Lessons Learned from 2015:
- By the numbers, this past year saw U.S. GDP rise 2.6%, Europe print €560 billion (and counting), global inflation fall below 2% and China add the economic footprint of Indonesia to its GDP. At the same time, global manufacturing slumped, U.S. capital spending fell to its lowest level since 2010, Japanese growth faltered, and oil dropped 25%.
- European and Japanese equities returned over 10%, while U.S. stocks were broadly flat; high yield (HY) credit spreads widened the most since 2011, but volatility markets remained fairly stable. The U.S. dollar gained 10% as the Federal Reserve (Fed) did little but ruminate on when to hike, yet the trade-weighted euro dipped just 3.5% even as the European Central Bank (ECB) unleashed the full force of quantitative easing (QE).
- In a year of growth scares and choppy markets, it’s little wonder investors were skittish. 2015 favoured hardly anyone. Erosion in sentiment, conviction and confidence is infecting many investors’ 2016 outlook.
JPMorgan Chase & Co. is a financial services firm. The company operates through four segments: Consumer and Community Banking, Corporate and Investment Bank, Commercial Banking, and Asset Administration.
Walt Disney Co (NYSE:DIS)’s shares dropped -1.54% to $112.04. The company’s total market capitalization is $188.12 billion along with 1.65 billion shares outstanding. 52 week range of the stock remained $90.00 - $122.08, while its day lowest price was USD 111.98 and its hit its day highest price at USD 114.48.
The Walt Disney Company, together with its auxiliaries, operates as an entertainment company worldwide. The company operates broadcast and cable television networks, domestic television stations, and radio networks and stations; and is involved in the television production and television distribution operations. Its cable networks comprise ESPN, Disney Channels, and ABC Family, in addition to UTV/Bindass and Hungama. The company owns eight domestic television stations.

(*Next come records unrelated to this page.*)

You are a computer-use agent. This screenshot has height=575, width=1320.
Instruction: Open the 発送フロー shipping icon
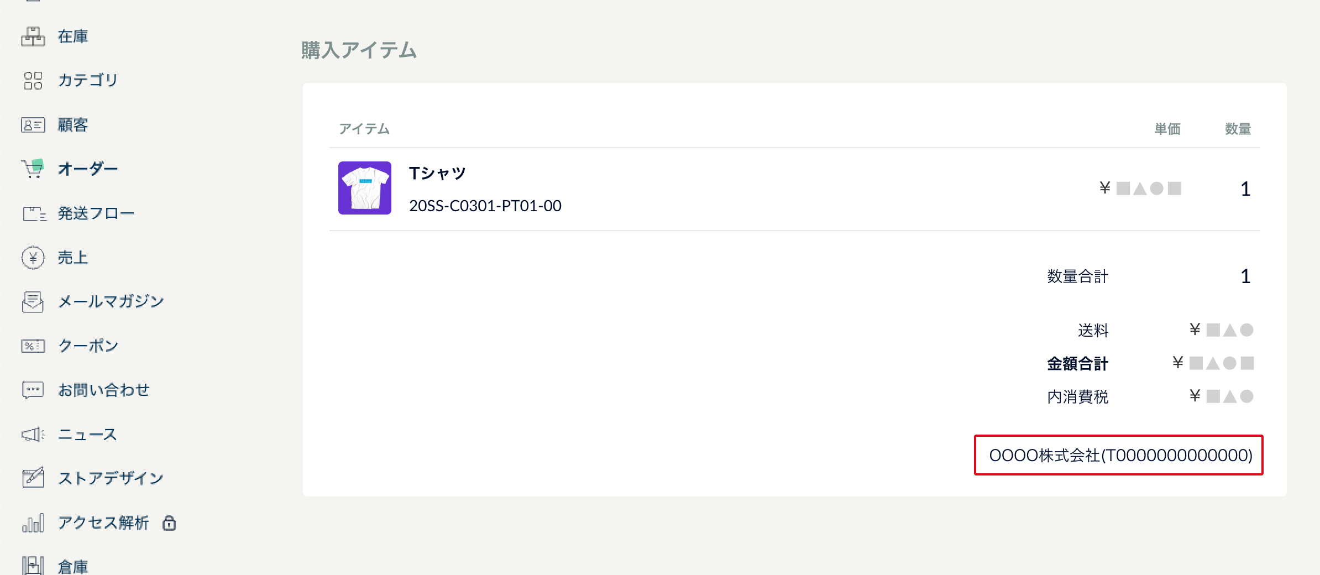tap(34, 213)
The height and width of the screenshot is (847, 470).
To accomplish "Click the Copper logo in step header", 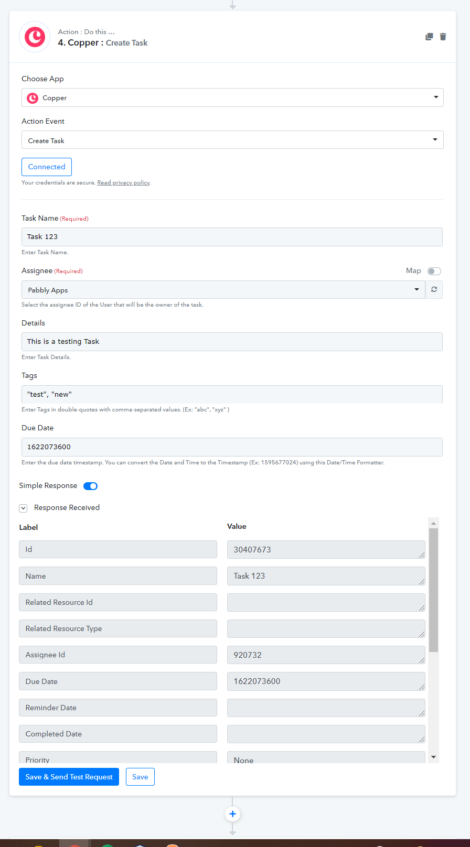I will point(35,37).
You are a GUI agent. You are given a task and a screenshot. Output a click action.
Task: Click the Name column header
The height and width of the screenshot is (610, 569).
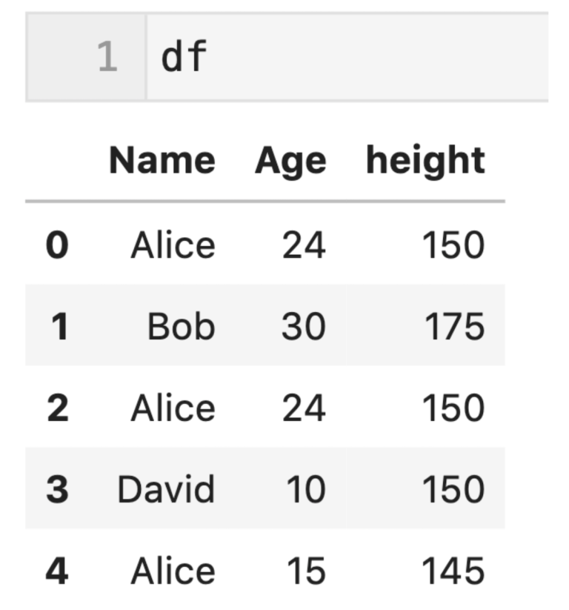[162, 160]
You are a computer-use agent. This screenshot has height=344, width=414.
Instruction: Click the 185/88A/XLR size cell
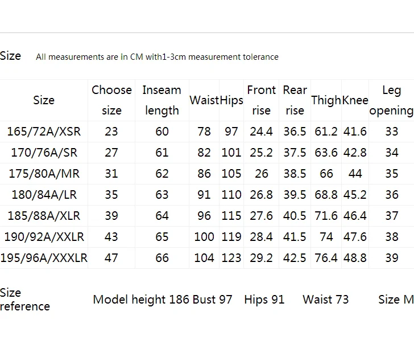[44, 216]
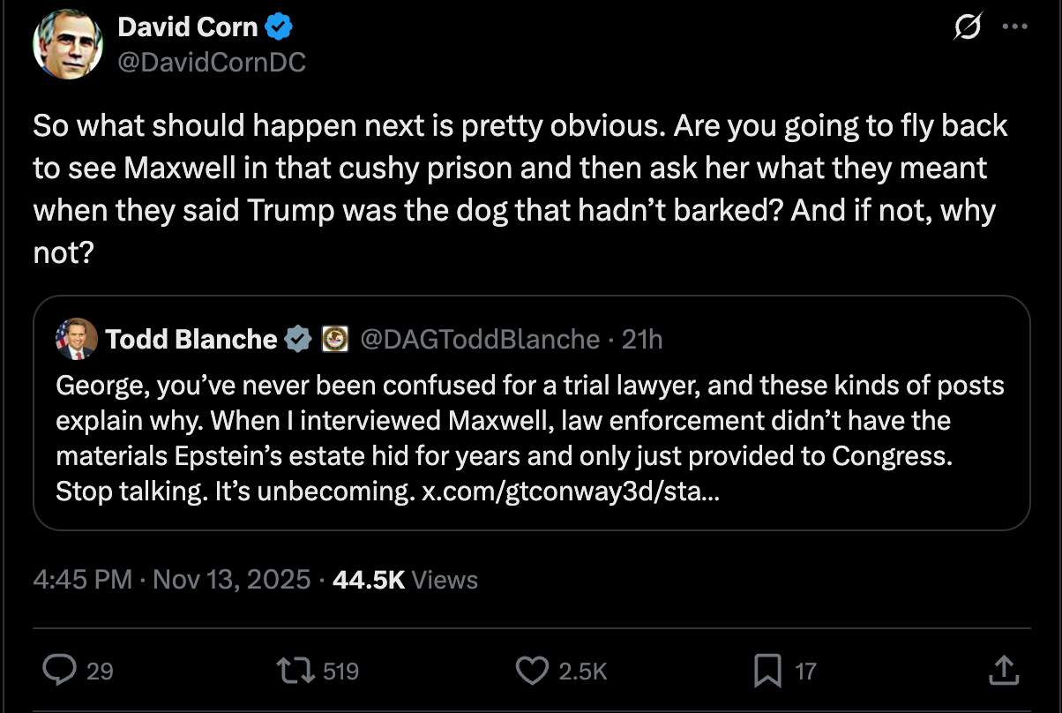This screenshot has width=1062, height=713.
Task: Click Todd Blanche's verified badge
Action: coord(298,338)
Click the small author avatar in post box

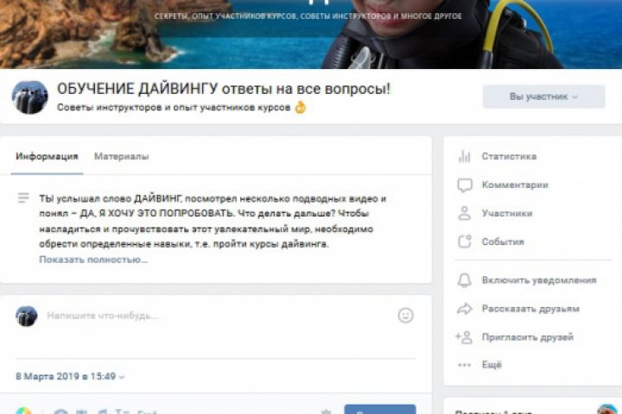click(27, 317)
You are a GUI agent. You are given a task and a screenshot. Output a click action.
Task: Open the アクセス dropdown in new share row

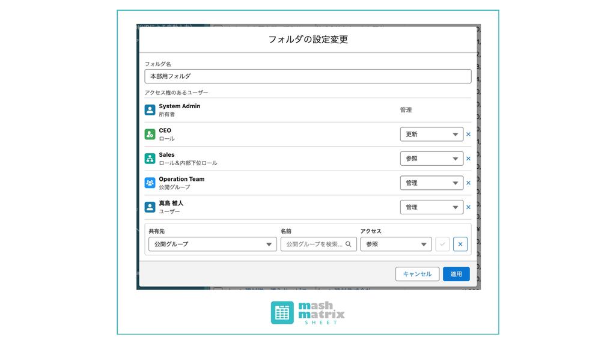[395, 244]
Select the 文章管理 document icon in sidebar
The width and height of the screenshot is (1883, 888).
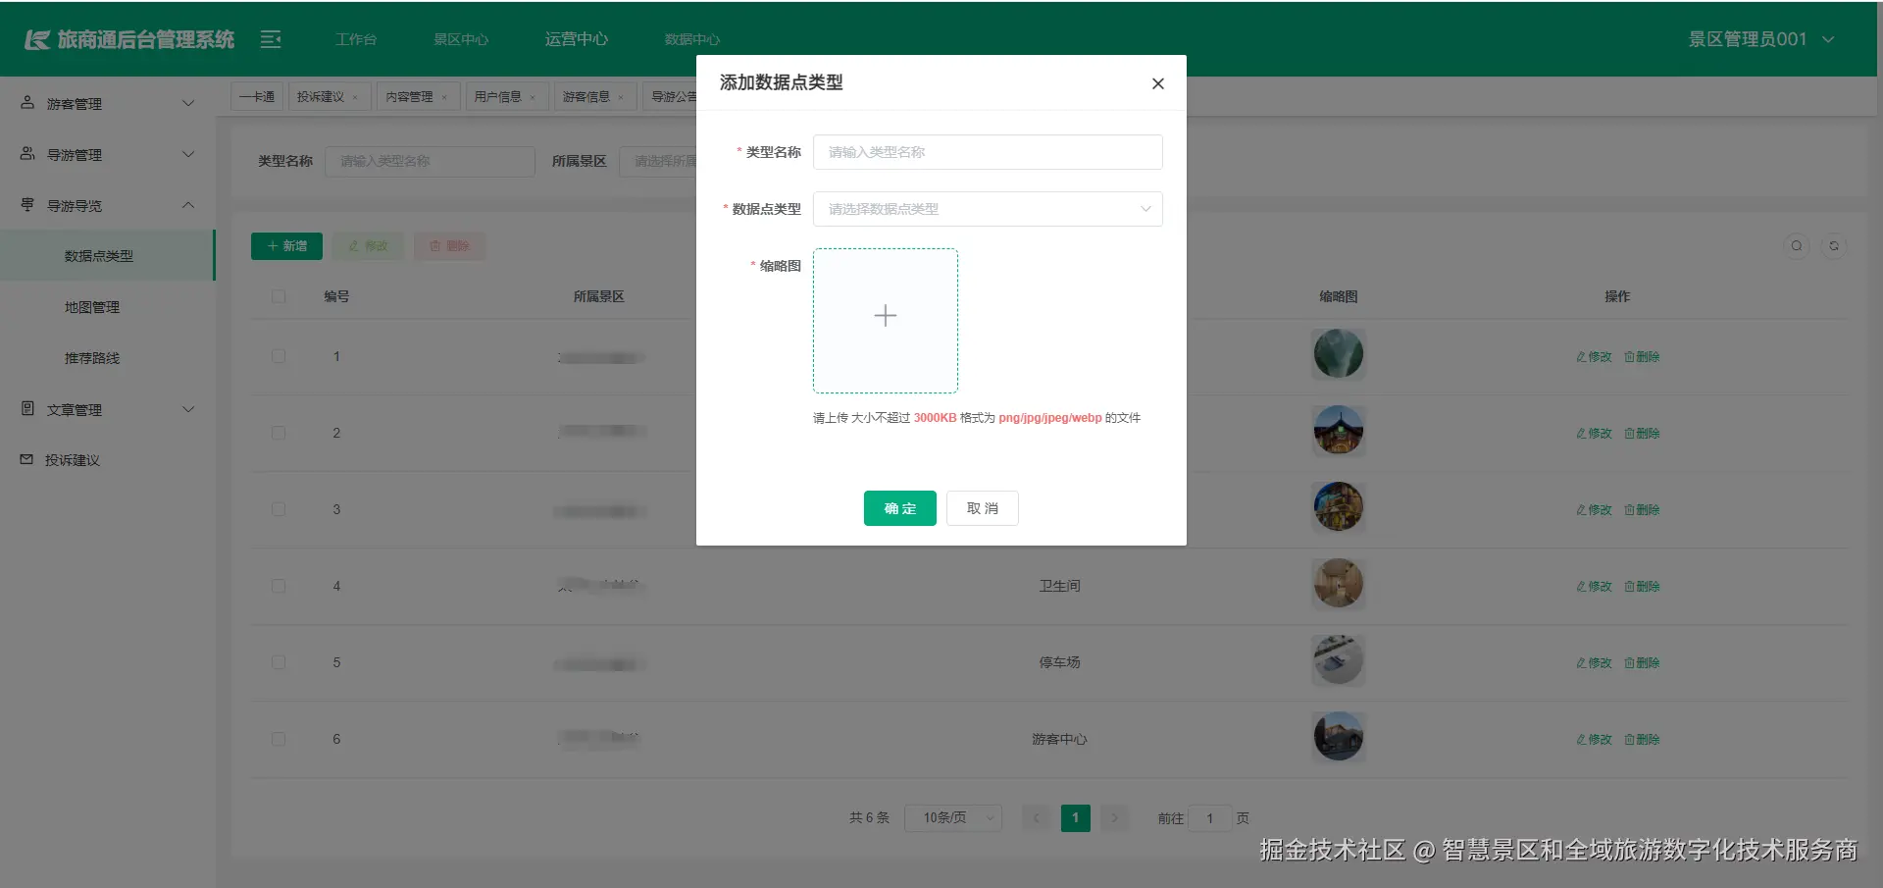(26, 409)
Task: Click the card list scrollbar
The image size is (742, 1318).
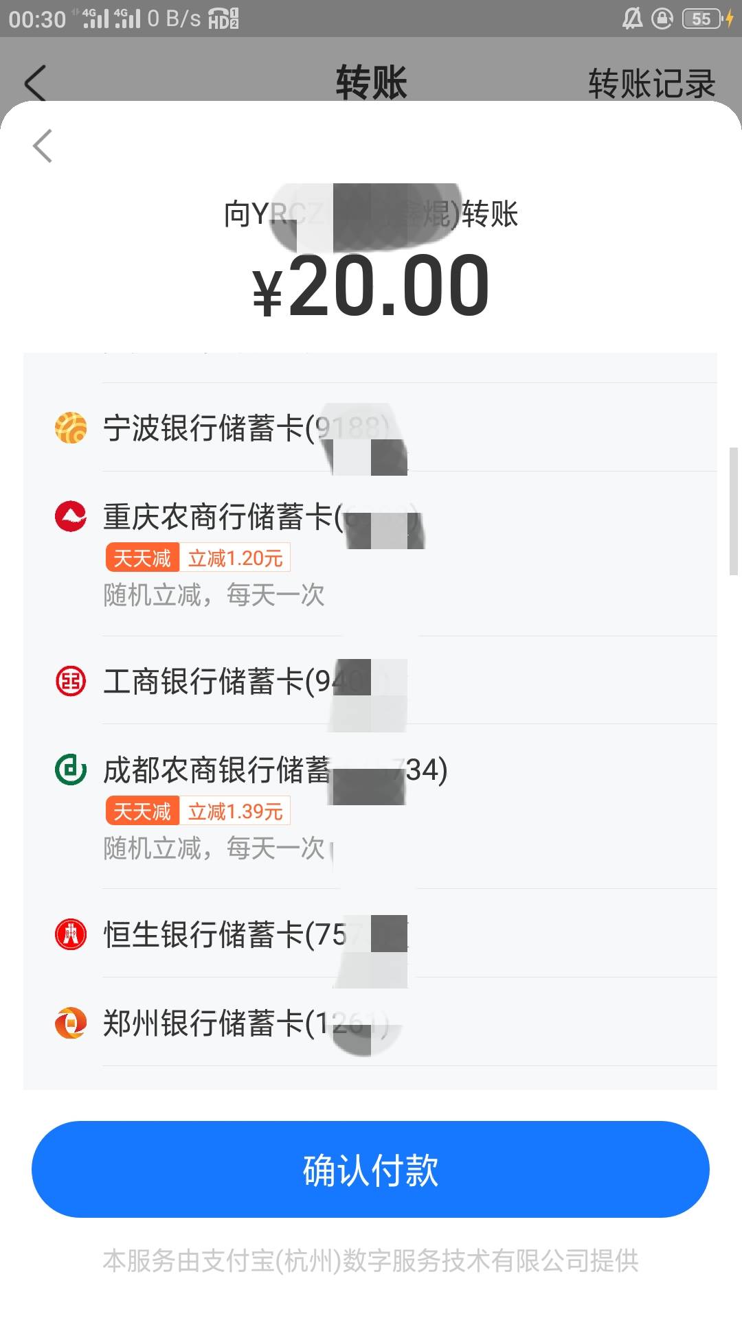Action: (733, 511)
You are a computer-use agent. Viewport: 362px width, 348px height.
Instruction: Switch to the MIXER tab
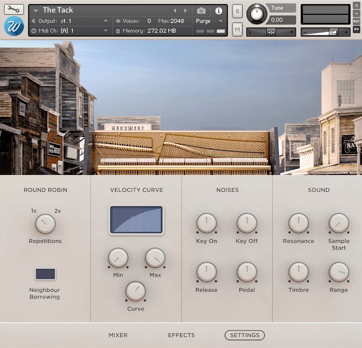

At the end of Thursday’s trade, Lloyds Banking Group PLC (ADR) (NYSE:LYG)‘s shares dipped -1.15% to $4.29. LYG 52 week range of the stock remained $4.20 - $5.65, while its day lowest price was $4.28 and its hit its day highest price at $4.35. The company has total of 71.37 billion outstanding shares. It has market cap of $75.68 billion.
Lloyds Banking Group plc provides a range of banking and financial services to individuals and businesses in the United Kingdom and internationally. The company operates through five segments: Retail, Commercial Banking, Consumer Finance, Insurance, and TSB.